On 04/27/2011 12:07 AM, Artyom wrote:
How the catalog works. It searches the key in the hash table, as the last stage it compares the strings bytewise.
It is fast and efficient.
In order to support both L"", "", u"" and U"" I need to create a 4 variants of same string to make sure it works fast (waste of memory) or I need to convert the string from UTF-16/32 to UTF-8 that is run-time memory allocation and conversion.
So no, I'm not going to do this, especially that it is nor portable enough.
Why not simply provide a compile-time or run-time option to allow the user to specify the following: - encoding of narrow keys to be given as char * arguments, or specify that none is to be supported (in which case narrow keys cannot be used at all), the default being UTF-8; - whether wchar_t * arguments are supported (the encoding will be assumed to be UTF-16 or UTF-32 depending on sizeof(wchar_t)) [by default, not supported] - whether char16_t arguments are supported [by default, not supported] - whether char32_t arguments are supported [by default, not supported] The library would simply convert the UTF-8 encoded keys in the message catalogs to each of the supported key argument encodings. In most cases, there would only be a single supported encoding. Because the narrow version could be disabled, with Japanese text and UTF-16 wchar_t, this would actually _save_ space since UTF-16 is more efficient than UTF-8 for encoding Japanese text. More to the point, you as a library author can offer this functionality (since it shouldn't be too much of an implementation burden) even if you as a user of your library wouldn't want to use it (because you are happy to provide English string literals). I agree that it is very unfortunate that wchar_t can mean either UTF-16 or UTF-32 depending on the platform, but in practice the same source code containing L"" string literals can be used on both Windows and Linux to reliably specify Unicode string literals (provided that care is taken to ensure the compiler knows the source code encoding). The fact that UTF-32 (which Linux tends to use for wchar_t) is space-inefficient does in some ways make render Linux a second-class citizen if a solution based on wide string literals is used for portability, but using UTF-8 on MSVC is basically just impossible, rather than merely less efficient, so there doesn't seem to be another option. (Assuming you are unwilling to rely on the Windows "ANSI" narrow encodings.)

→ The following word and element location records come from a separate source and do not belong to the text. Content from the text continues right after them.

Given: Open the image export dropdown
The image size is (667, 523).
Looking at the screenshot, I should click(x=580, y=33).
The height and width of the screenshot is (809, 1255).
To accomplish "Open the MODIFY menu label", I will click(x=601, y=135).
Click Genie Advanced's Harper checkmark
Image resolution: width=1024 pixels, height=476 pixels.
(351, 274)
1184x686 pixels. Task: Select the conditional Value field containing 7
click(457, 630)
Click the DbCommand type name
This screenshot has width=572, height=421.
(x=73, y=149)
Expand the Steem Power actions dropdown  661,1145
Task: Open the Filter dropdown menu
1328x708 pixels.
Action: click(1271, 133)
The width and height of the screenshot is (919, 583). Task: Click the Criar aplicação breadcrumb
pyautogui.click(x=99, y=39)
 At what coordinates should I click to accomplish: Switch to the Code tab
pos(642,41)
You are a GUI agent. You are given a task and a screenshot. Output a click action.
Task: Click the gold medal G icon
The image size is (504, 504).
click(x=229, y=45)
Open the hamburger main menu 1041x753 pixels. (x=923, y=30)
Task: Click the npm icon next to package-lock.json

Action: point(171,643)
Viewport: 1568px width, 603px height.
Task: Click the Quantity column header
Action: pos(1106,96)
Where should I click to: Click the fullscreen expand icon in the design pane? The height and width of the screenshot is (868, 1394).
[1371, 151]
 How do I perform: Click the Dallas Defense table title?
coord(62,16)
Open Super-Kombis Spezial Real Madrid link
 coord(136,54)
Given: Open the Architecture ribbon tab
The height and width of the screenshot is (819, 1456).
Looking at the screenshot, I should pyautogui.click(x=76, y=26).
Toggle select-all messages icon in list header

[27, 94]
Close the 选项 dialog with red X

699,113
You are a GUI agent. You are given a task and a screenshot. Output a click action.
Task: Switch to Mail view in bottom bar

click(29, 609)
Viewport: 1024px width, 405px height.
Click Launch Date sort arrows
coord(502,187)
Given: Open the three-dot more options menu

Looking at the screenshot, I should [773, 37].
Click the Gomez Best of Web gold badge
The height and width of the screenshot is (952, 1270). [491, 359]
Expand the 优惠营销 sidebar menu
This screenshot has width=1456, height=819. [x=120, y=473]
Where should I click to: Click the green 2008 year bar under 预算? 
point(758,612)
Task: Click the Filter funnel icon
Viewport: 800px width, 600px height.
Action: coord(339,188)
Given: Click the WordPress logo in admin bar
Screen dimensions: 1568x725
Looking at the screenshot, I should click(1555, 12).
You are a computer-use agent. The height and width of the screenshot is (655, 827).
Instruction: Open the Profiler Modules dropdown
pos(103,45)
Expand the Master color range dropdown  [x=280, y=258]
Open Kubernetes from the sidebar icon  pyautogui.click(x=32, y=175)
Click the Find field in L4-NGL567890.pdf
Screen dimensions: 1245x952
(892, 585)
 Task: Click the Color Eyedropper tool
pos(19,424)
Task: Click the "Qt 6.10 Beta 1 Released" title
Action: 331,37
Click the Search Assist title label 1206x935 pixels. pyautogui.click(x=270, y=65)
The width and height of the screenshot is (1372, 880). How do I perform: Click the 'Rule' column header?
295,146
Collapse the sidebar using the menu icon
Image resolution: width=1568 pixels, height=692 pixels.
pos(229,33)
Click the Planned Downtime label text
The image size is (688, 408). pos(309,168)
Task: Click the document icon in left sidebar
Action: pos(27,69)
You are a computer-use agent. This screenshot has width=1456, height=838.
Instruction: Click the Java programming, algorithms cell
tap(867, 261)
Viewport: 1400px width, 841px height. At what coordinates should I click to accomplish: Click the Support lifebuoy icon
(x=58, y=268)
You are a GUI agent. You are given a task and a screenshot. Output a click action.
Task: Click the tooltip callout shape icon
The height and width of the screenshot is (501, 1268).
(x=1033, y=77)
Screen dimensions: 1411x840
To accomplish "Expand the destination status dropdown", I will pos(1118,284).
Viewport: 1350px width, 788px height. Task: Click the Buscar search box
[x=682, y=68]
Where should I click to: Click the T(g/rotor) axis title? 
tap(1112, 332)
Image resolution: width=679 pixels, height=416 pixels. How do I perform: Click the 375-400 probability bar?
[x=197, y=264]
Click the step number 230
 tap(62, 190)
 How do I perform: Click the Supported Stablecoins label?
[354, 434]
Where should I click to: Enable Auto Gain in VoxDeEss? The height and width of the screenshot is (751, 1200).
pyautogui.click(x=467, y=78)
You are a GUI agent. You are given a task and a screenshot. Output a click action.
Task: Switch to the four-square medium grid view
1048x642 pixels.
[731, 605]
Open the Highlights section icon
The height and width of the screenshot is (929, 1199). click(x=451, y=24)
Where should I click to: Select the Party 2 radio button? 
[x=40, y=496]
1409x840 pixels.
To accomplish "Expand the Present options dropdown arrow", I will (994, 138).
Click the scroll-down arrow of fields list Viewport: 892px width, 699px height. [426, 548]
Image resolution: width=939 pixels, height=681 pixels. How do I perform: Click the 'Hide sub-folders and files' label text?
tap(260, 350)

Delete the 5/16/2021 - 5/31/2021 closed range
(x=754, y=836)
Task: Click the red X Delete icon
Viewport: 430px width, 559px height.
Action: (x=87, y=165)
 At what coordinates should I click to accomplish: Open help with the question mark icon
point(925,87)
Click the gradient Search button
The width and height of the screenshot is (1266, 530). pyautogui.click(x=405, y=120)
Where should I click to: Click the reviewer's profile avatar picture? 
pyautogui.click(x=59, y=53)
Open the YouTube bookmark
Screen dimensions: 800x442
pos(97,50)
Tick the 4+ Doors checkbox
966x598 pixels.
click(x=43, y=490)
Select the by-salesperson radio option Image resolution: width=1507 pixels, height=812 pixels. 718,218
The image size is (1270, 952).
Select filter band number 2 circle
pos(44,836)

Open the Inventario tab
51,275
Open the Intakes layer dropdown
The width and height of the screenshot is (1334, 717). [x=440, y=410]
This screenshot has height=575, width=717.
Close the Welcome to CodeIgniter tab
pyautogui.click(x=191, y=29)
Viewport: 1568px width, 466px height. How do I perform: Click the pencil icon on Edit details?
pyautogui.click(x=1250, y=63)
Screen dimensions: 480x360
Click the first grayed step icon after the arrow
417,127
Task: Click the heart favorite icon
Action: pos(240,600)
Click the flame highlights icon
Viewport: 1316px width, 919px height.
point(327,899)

One possibility is to provide per-domain basis a key in po file "X-Boost-Locale-Source-Encoding" so user would be able to specify in special record (which exists in all message catalogs) something like:
"X-Boost-Locale-Source-Encoding: windows-936" or "X-Boost-Locale-Source-Encoding: UTF-8"
Then when the catalog would be loaded its keys would be converted to the X-Boost-Locale-Source-Encoding.
This isn't a property of the message catalog, but rather a property of the program itself, and therefore should be specified in the program, and not in the message catalog, it would seem. Something like the preprocessor define I mentioned would be a way to do this.
Two problem with define that I want
translate("foo") to work automatically and not being a define.
So I either need to provide an encoding in catalog itself or when I provide domain name (the reason it is done per domain name as one part of the project may use UTF-8 and other cp936 and other may use US-ASCII at all)
So I can either specify it when I load a catalog or in catalog itself.
Okay.